ああ僕のこと、本当に好きでいてくれてるんだ。
その姿は健気でキレイだった。
だから僕も、真剣に思いを伝えた。
「ごめん。僕は茅野のこと、そういう風には思ってないんだ。それに僕・・・」
皓ちゃんの顔が浮かぶ。
「付き合ってる人がいるんだ。だからごめんね」
そう言うと、茅野の目から大粒の涙が零れた。そして茅野は僕の腕を離し、その涙を拭う。
「私の方こそごめんなさい。
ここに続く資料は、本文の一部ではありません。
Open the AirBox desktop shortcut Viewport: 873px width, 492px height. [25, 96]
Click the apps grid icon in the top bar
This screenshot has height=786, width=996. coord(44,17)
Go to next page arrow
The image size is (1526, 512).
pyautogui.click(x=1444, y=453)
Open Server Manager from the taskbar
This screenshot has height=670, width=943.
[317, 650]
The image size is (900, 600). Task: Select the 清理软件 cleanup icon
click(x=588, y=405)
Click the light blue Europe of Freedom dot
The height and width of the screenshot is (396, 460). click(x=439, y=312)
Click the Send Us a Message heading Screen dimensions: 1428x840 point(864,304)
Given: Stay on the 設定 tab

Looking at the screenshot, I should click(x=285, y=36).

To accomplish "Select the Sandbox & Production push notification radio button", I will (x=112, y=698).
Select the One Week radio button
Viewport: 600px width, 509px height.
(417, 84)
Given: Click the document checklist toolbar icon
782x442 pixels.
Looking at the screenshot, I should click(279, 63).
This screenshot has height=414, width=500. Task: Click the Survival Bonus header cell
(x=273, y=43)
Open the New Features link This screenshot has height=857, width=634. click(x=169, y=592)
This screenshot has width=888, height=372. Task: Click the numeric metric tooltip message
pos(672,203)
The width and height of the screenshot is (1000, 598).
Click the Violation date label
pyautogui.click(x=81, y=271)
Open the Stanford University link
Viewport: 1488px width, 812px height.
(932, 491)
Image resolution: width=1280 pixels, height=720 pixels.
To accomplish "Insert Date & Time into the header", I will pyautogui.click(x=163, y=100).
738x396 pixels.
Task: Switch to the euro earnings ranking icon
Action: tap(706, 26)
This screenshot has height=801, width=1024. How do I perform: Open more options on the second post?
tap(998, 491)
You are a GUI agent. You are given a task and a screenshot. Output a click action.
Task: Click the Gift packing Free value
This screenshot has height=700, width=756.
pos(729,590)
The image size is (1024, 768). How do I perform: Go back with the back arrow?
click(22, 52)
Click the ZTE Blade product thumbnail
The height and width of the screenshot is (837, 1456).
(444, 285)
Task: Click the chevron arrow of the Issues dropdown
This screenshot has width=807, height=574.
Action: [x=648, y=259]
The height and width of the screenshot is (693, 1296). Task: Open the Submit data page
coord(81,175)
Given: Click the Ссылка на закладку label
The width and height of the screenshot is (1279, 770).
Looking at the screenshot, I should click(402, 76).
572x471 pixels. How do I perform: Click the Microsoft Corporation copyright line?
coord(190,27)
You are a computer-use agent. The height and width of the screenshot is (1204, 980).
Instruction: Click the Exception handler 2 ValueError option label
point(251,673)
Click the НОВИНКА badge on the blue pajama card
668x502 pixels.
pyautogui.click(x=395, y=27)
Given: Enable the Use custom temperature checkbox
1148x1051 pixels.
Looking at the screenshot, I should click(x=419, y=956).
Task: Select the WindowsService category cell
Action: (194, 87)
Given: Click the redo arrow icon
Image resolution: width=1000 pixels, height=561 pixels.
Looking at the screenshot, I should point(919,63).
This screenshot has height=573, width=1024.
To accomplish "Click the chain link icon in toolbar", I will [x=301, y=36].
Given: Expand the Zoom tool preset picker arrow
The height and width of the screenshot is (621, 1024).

突然ぶつかって、突然告白して・・・。でもちゃんと答えてくれてありがとう」
そうして笑った彼女は、本当に可愛かった。
「茅野も、僕を好きになってくれてありがとう」
僕も笑ってそう言うと、その場から離れた。
皓ちゃんに会いたい。
茅野と話して、僕は無性に皓ちゃんに会いたくなった。
お昼にあんな事したの、僕が茅野とぶつかったからだよね?それって、僕が女の子と触れたのが許せなかったからなの?
帰るために昇降口に向かう生徒に逆らって、僕は化学準備室に向かう。
皓ちゃんは僕を好きなの?
僕のこと好きだから、お昼は意地悪だったの?
本館を抜け、南館に入って3階の端、化学準備室まであと少しというところでそのドアが開いた。僕は咄嗟に隣の実験室に身を隠す。だって出てきたのが養護の先生だったから。
なんで養護の先生が化学準備室から出てくるの?
養護の先生・・・いわゆる保健室の先生は今年来たばかりの若い女の先生だ。可愛くてスタイルが良くて、保健室を訪れる生徒が増えたと聞いた。